TASK INPUTS ::
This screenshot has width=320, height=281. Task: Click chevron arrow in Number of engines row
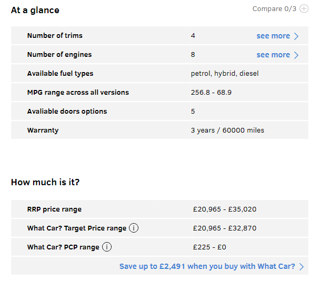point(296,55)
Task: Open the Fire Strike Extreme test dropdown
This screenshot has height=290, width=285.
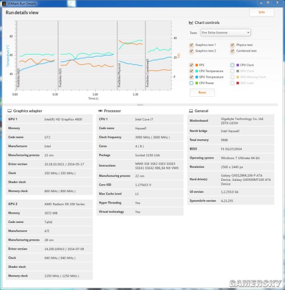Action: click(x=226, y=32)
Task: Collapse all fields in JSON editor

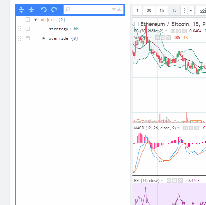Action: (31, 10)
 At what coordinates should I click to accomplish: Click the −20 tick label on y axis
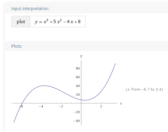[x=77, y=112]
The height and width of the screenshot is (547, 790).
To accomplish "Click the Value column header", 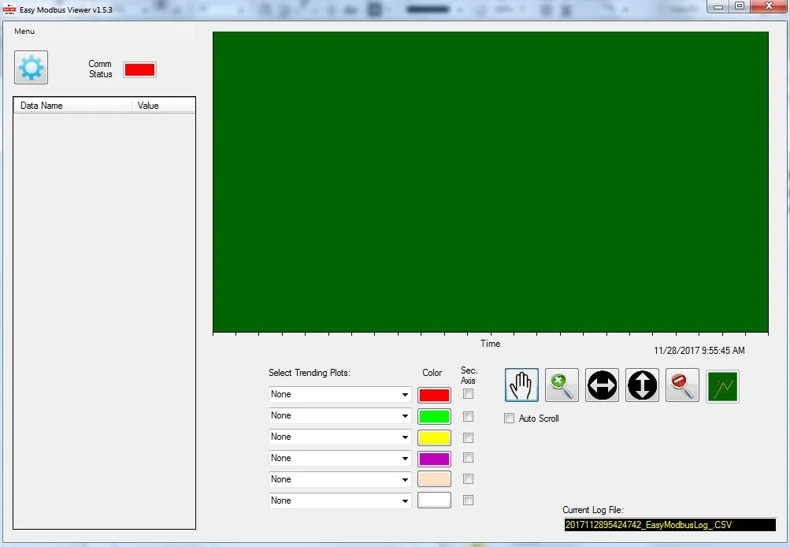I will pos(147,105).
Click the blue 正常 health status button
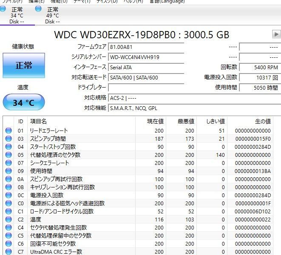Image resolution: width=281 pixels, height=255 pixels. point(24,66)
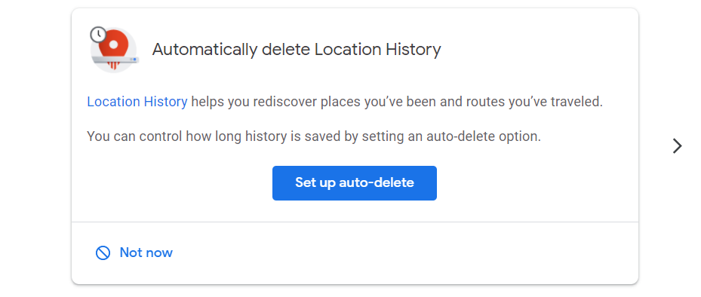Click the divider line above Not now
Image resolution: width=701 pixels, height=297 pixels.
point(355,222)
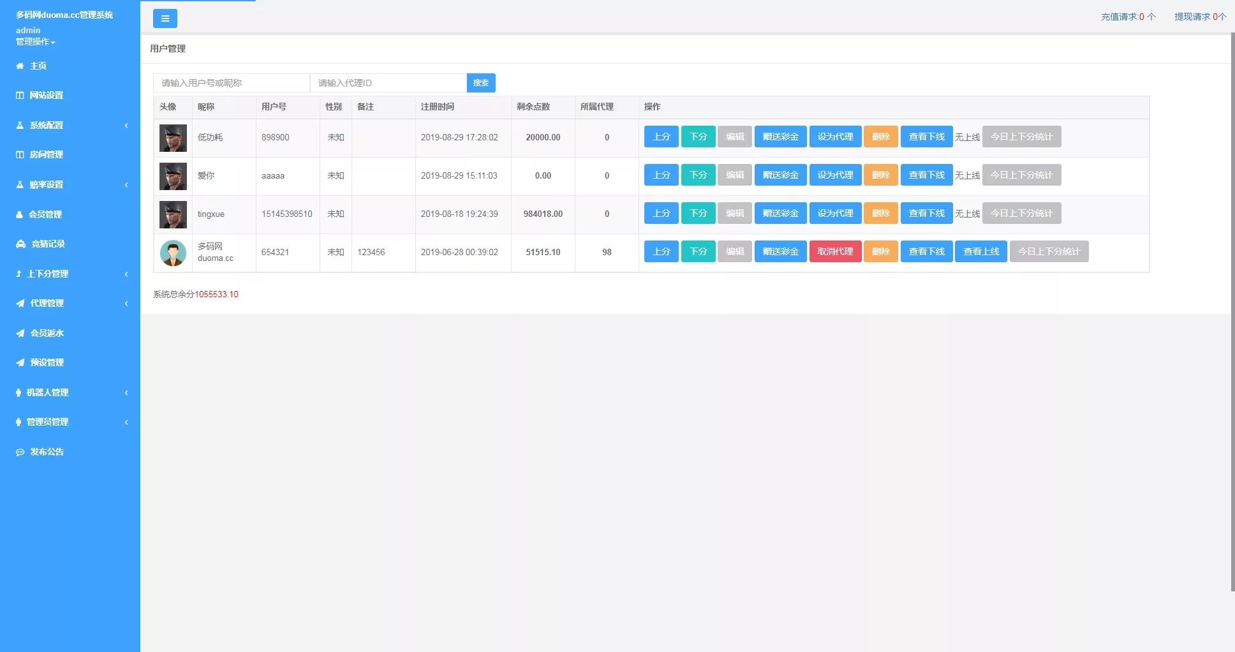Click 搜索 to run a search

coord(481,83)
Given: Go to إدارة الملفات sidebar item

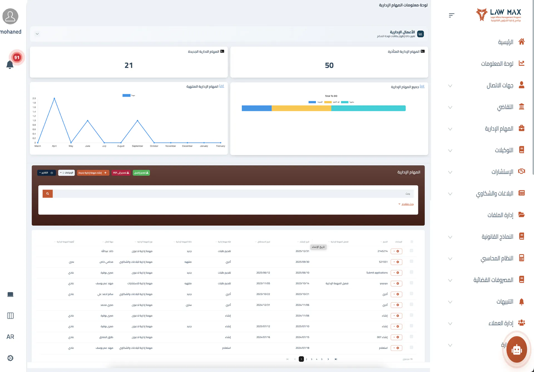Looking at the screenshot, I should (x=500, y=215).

PROBLEM ::
Reproduce the records word for word from their first line through the line containing "Action: click(x=226, y=32)", and leave the pictures out.

RESPONSE ::
This screenshot has width=320, height=281. Task: Click chevron arrow in Number of engines row
point(296,55)
Task: Open the Fire Strike Extreme test dropdown
This screenshot has height=290, width=285.
Action: click(x=226, y=32)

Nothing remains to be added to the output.